Suddenly the quiet buzz of the garden was broken by the most horrific shouting.
My first thought was that it was just a drunken fool – but I turned around to see a vision that
hasn't left me yet : three masked men – one yelling “ Get down on the
ground” . At first everyone thought it was just bad street theatre and continued drinking.
“This is not a f---- joke” the bandit yelled and fired a gun to ensure we took him seriously.

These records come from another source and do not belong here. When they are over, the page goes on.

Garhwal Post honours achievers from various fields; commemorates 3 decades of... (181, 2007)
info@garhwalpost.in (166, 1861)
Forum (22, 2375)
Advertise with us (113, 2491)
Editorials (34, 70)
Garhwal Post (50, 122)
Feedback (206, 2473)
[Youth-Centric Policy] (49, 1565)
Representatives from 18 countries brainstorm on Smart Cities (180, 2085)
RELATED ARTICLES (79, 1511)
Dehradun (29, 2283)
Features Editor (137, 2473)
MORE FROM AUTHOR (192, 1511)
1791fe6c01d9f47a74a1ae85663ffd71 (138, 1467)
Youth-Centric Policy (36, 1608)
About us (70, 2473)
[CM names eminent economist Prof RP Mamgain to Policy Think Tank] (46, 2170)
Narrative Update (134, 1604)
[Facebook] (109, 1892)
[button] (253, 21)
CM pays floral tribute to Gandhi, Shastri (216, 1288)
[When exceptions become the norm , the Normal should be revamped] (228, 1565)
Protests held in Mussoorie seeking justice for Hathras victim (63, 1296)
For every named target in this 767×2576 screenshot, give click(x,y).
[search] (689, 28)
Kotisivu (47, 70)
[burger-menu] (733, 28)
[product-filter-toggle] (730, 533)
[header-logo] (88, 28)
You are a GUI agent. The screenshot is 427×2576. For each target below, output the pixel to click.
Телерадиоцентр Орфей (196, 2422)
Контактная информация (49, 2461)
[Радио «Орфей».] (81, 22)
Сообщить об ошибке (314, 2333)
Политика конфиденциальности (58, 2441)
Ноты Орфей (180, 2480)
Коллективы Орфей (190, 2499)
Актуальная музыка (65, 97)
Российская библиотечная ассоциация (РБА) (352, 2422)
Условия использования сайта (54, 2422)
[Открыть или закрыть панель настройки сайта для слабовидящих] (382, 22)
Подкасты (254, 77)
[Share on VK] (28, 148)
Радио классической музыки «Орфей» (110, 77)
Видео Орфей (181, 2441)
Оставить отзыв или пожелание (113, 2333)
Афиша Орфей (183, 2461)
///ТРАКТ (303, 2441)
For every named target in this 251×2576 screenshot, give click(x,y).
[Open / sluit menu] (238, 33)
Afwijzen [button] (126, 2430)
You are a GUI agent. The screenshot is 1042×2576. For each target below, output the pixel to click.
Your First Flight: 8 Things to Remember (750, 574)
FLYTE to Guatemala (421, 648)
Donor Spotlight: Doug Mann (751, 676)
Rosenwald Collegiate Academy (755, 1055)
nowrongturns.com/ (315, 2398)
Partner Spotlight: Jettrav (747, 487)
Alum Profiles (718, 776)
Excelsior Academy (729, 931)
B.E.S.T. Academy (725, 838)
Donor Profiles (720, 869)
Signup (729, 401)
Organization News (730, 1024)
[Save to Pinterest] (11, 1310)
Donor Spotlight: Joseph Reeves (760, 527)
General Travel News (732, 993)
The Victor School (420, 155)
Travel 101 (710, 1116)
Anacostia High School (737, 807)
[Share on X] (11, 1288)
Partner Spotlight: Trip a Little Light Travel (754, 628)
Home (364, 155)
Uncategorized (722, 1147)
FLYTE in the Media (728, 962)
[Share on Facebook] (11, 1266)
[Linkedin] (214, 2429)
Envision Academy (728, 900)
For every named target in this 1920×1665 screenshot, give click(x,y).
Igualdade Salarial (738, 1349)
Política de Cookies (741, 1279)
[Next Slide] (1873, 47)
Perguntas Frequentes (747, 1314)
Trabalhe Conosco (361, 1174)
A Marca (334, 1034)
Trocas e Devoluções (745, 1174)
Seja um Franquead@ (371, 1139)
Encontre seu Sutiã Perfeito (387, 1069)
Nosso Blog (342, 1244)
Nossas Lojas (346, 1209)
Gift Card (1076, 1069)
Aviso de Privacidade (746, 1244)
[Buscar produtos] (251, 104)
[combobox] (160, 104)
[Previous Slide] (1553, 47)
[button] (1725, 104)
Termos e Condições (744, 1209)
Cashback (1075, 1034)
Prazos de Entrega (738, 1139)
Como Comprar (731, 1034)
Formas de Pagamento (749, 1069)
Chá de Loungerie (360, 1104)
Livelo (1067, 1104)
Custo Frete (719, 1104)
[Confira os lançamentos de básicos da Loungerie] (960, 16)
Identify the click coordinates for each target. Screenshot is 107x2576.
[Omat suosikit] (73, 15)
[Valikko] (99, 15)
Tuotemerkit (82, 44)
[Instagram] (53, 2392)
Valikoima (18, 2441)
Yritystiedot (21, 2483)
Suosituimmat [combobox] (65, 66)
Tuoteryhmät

Carly and I dropped to the ground clutching each other's hands and falling into the foetal position. I've watched scenes like this on television, but my real-life reaction was a little less predictable.
Certainly tears were rolling down my face but, probably out of complete hysteria, Carly and I were both
laughing uncontrollably .
At the same time I was thinking how I still had stuff I wanted to do with my life , how much my body was going to suffer when they shot or stabbed me and and, oh god, how I didn’t want to die. I was thinking of the Columbine Massacre (this was the day before the Virginia Tech one) and suddenly felt empathy with those victims. At this point I was not seeing this was as a pubrobbery – if something went wrong I knew I could be involved in a massacre.
My life and those important to me flashed before my eyes.
I told Carly I loved her and then started praying for my life, all the time in some sort of hysterics. The sheer terror had us reacting in the strangest ways.. “If they catch us laughing, pretend we are crying” Carly hissed at me. My heart was racing, my mind was thinking a million things at once. I could hear the guy lying on the floor next to me calling the police on his mobile, and I was worried that the bandits would include us in their reprisal if they heard him.
If you asked me how long we were down there I couldn’t tell you, but after what seemed years Carly said to me “It’s Ok you can get up now” .She was certainly the calm one of us in this scenario; I was still frozen on the ground.
“How do you know?” I asked as I warily popped my head up.
Then I realised that people were standing once again and that the police and paramedics had arrived.
We learnt later that the bandits had put a knife to the barman’s throat and forced the hand-over of the contents of the safe.
The three had escaped through a getaway car stationed out the back of the beer garden. Never in my life had I needed a reviving a drink so much. Talk about sneaking back into Sydney for a quiet holiday!
The question I had put to the Universe: “Should I return to Sydney?” was answered.
Perhaps I shouldn’t have packed so much emotion into that question:
a little symbolic sign would have sufficed. All in all, Hay has never looked better.